En la novela de Camus el narrador percibe que la palabra “peste” resuena porque es una obsesión en el personaje del médico pero también lo era en cada uno de los habitantes de Orán, la ciudad en la que habita y, seguramente, se replicaría en cada médico y en cada habitante de otras ciudades con la misma situación. A muchos kilómetros de distancia y muchos años después los habitantes de distintas ciudades y zonas rurales del planeta sufrimos sensaciones similares. Barbijos y máscaras se han impuesto en nuestra vida diaria y son, en sí mismos, símbolos de la situación actual.

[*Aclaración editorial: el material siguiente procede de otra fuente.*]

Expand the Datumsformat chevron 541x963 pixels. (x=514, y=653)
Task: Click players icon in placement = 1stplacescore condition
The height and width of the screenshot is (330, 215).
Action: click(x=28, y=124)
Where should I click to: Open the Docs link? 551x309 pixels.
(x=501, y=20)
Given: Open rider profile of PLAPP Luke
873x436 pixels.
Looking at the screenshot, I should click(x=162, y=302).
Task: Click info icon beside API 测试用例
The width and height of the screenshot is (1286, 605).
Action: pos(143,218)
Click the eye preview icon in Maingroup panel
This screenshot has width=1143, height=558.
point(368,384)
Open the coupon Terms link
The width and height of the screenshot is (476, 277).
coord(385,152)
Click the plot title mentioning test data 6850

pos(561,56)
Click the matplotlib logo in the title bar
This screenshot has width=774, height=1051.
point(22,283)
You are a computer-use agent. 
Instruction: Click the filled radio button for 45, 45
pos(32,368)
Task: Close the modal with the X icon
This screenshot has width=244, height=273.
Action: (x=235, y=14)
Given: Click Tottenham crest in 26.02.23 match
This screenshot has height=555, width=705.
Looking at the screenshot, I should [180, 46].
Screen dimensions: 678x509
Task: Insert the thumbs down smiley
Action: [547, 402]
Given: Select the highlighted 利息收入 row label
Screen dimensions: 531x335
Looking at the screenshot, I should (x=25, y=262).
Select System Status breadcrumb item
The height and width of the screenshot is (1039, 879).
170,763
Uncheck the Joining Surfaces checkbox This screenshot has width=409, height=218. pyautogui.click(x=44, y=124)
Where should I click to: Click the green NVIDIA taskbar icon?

Desde los cristales de alguna ventana en cada casa nosotros también nos asomamos como el médico de la novela. Cada uno ve algo que percibe distinto, extraño, tal vez. En este lugar desde donde escribo no escucho las voces de los vecinos la mayor parte del tiempo; no se oyen rugir autos o camiones ni saludos efusivos en las calles. Extraña sobre todo la ausencia de los niños y jóvenes que alborotaban el espacio público antes de la cuarentena. Nadie pone música fuerte, nadie grita, nadie sale. Solo se escucha el motor del 7D, la línea de transporte público local, cada media hora y, aunque he leído mucho sobre casos extraños de trenes, es la primera vez que veo un ómnibus fantasma. Si bien sé que lleva un conductor – que obligatoriamente va cubierto con un barbijo- no veo ningún rostro asomado por las ventanillas. Ni chofer ni pasajeros. Como los médicos en la novela de Camus, el ómnibus también se ha convertido en un enmascarado. Me parece el enmascarado perfecto.